Back in 1969 the second network node, at the Stanford Research Institute, was commissioned and data could pass to and from UCLA, where the first node had been running for a month with nobody to talk to. But 35 doesn’t normally get a celebration – we prefer factors of ten in our calendars.

The world’s first permanent cybercafe, Cyberia in London’s Whitfield Street, opened its doors and keyboards to the public ten years ago and was duly celebrated.

But how do you commemorate something as vague as the emergence of e-business in the UK? First, there’s the problem of definition – does emailing my credit card number to a second hand bookstore in

1993 count, or do we only include secure web-based transactions?

Second, few of us were paying much attention to the needs of future historians back in the day, so I doubt that there’s a hand-written log saying ‘received first website order’ from any of the businesses around at the time, even those that have survived until today.

So we should be grateful that NOP World and e-consultancy are willing to stand up and claim that it all got started ten years ago in 1994, and that early October is the right time to celebrate it.

The exact date may have more to do with local politics – after the party conferences but before Parliament reassembles, so a good time to get a Minister along for the bash – but the hundred or so net pioneers who gathered at a smart London hotel for the reception weren’t going to quibble over the champagne and canapes.

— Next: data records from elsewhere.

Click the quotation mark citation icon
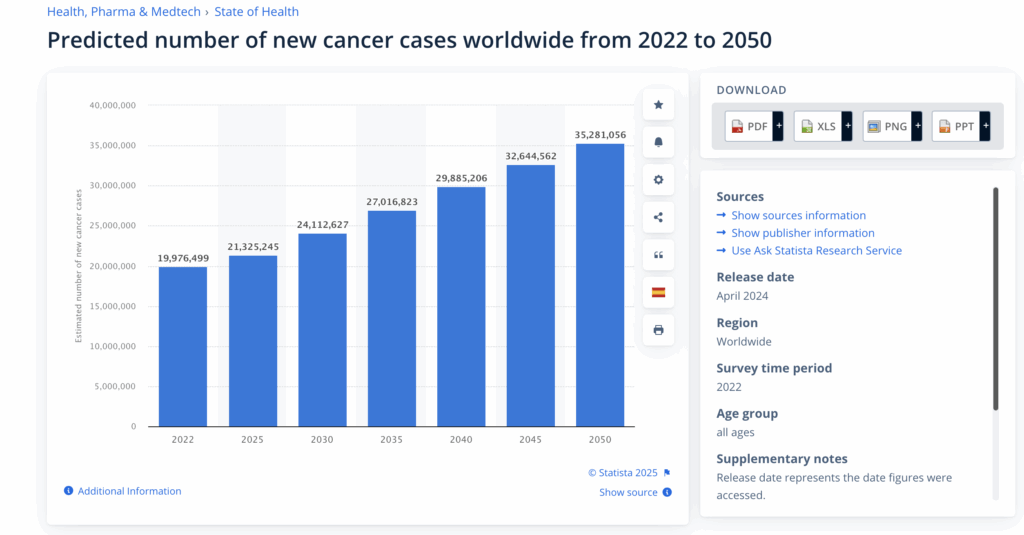Viewport: 1024px width, 535px height. [658, 255]
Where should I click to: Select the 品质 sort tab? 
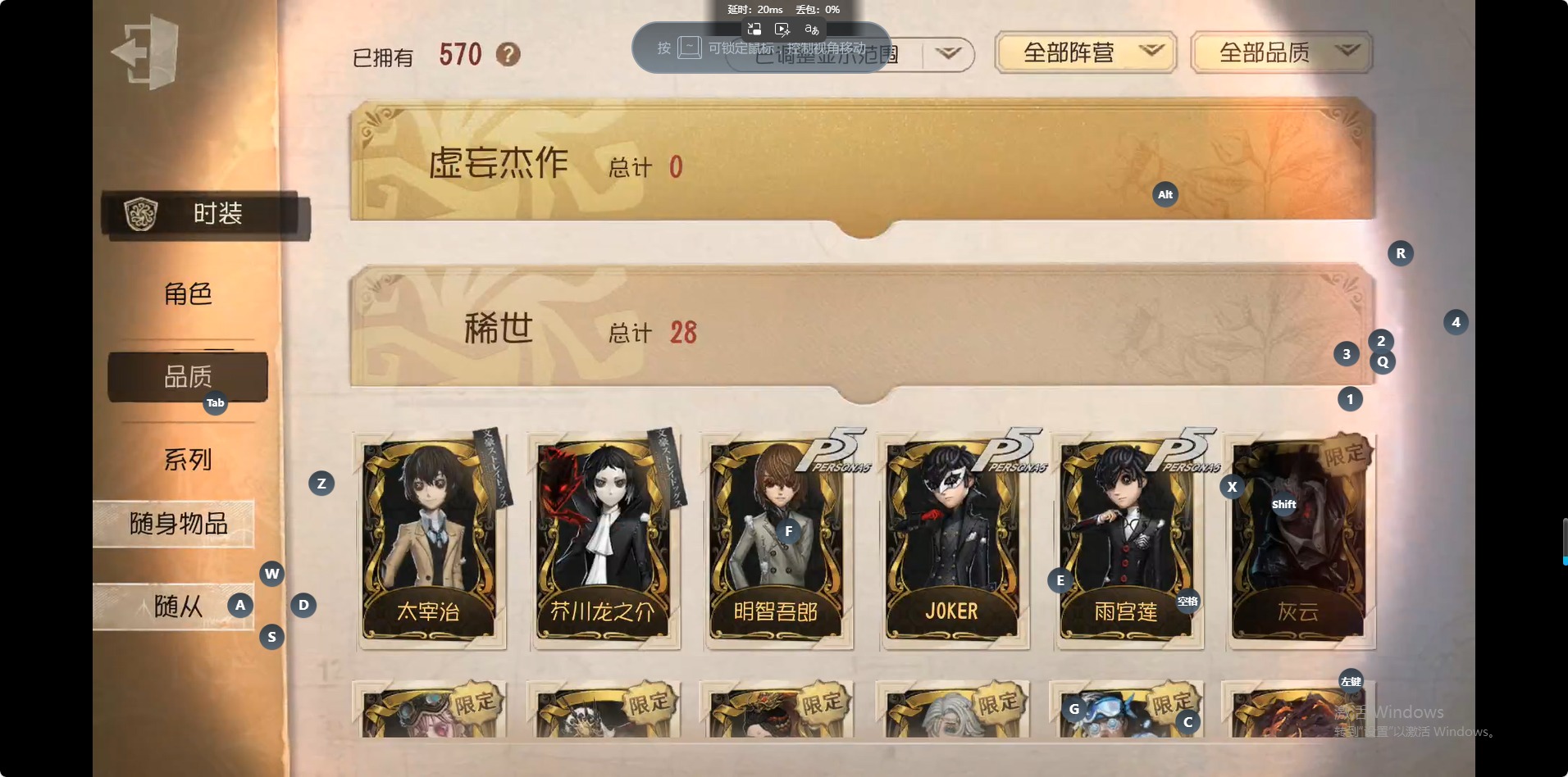coord(188,377)
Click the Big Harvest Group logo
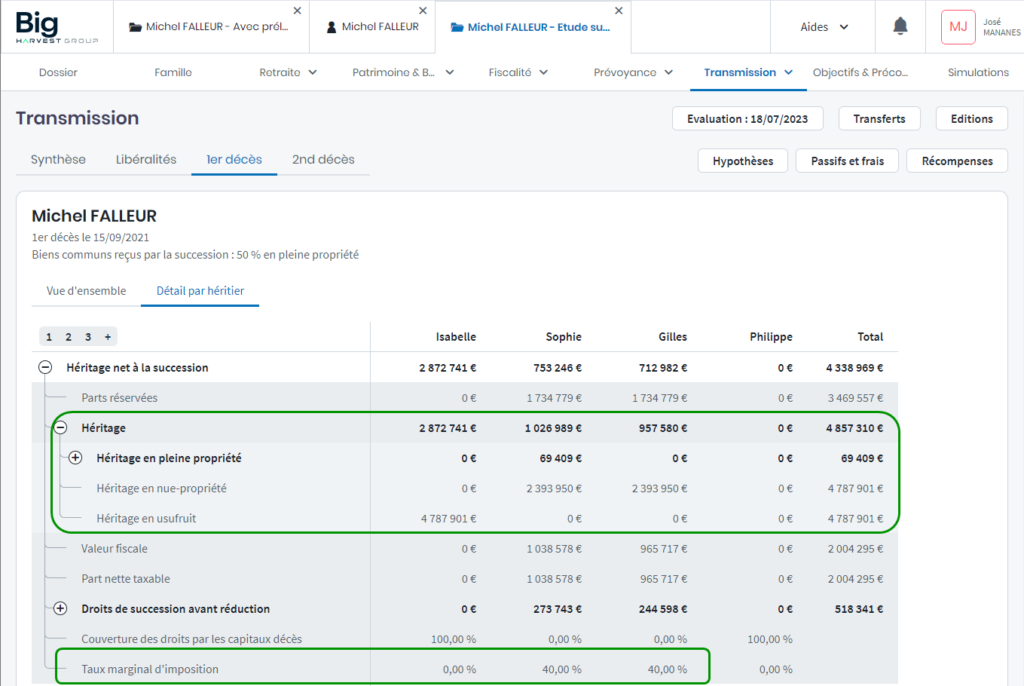The image size is (1024, 686). tap(57, 27)
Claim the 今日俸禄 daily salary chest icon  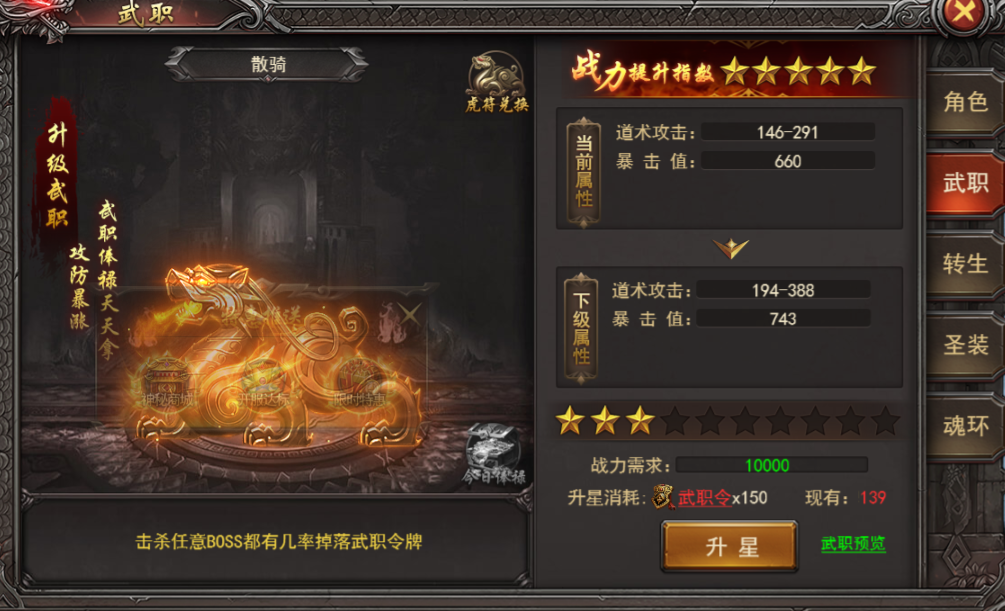click(x=494, y=454)
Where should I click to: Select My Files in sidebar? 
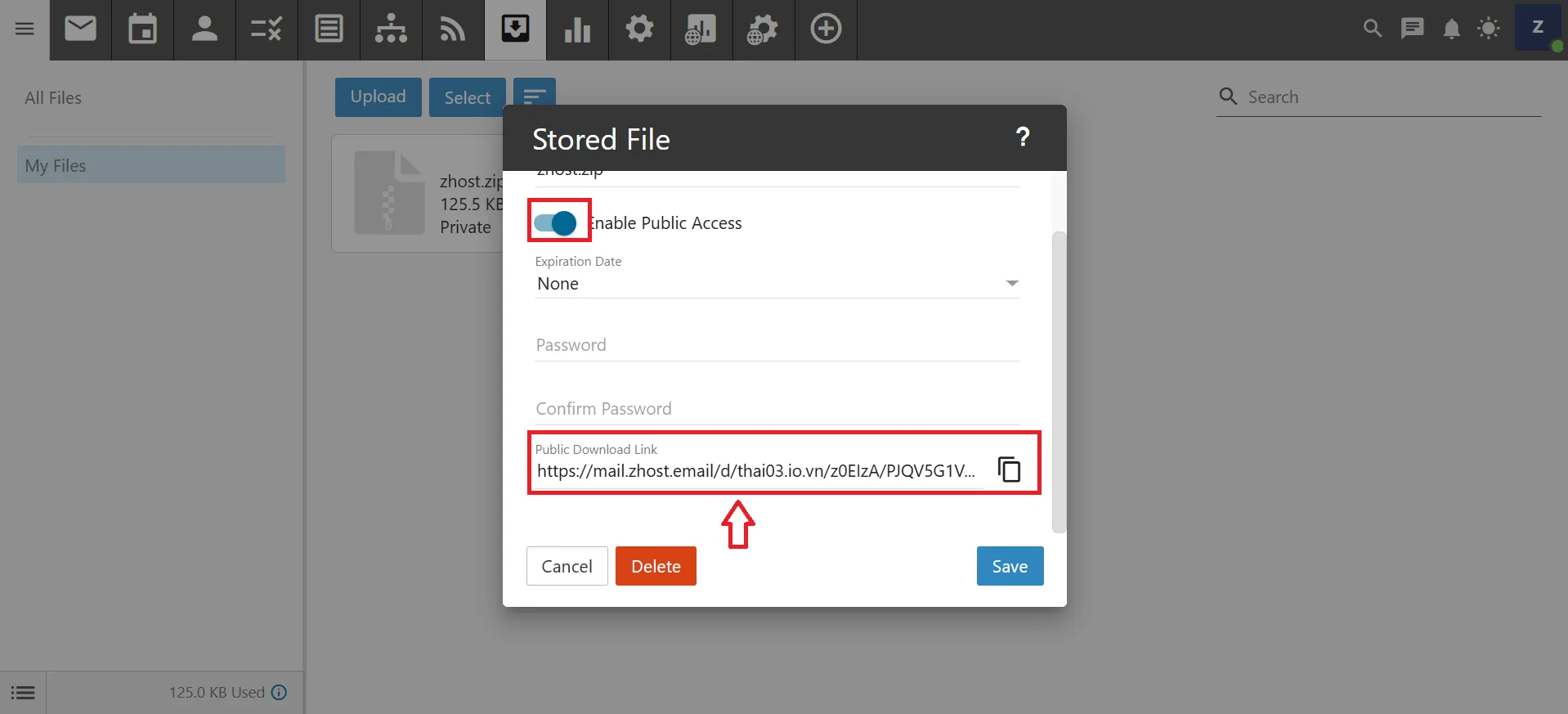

As it happens the Minister couldn’t make it, so net stalwart and Labour MP Derek Wyatt stepped into the breach with his usual mix of deadpan humour and self-deprecation. And after looking back and remembering old times, he ended his talk by imagining what the online world will look like in another ten years.

Rather than steal his ideas, I spent the journey home thinking about the question myself. Derek had prefaced his remarks by admitting that we can’t see the future, but when it comes to technology I think he’s wrong.

As the author William Gibson puts it, ‘the future has already arrived.. it’s just unevenly distributed’. When it comes to technology, the stuff that will be in shops and homes in five years time has already been invented – and the stuff we’ll be using in ten years time should be vaguely visible in the labs.

But if we’re very lucky then the internet, computers and all the rest of the technologies won’t be on view at all. They will be embedded in our lives, physically as part of every object we handle or use, and every machine we build, and socially in the ways we use them.

Access to the network will just be there, just as electricity and water are there. We will barely notice it, although we will notice the things we do with it. And access to processing power will be there, whenever it’s needed, but it won’t be found only in plastic boxes on our desks, however well-designed they may be.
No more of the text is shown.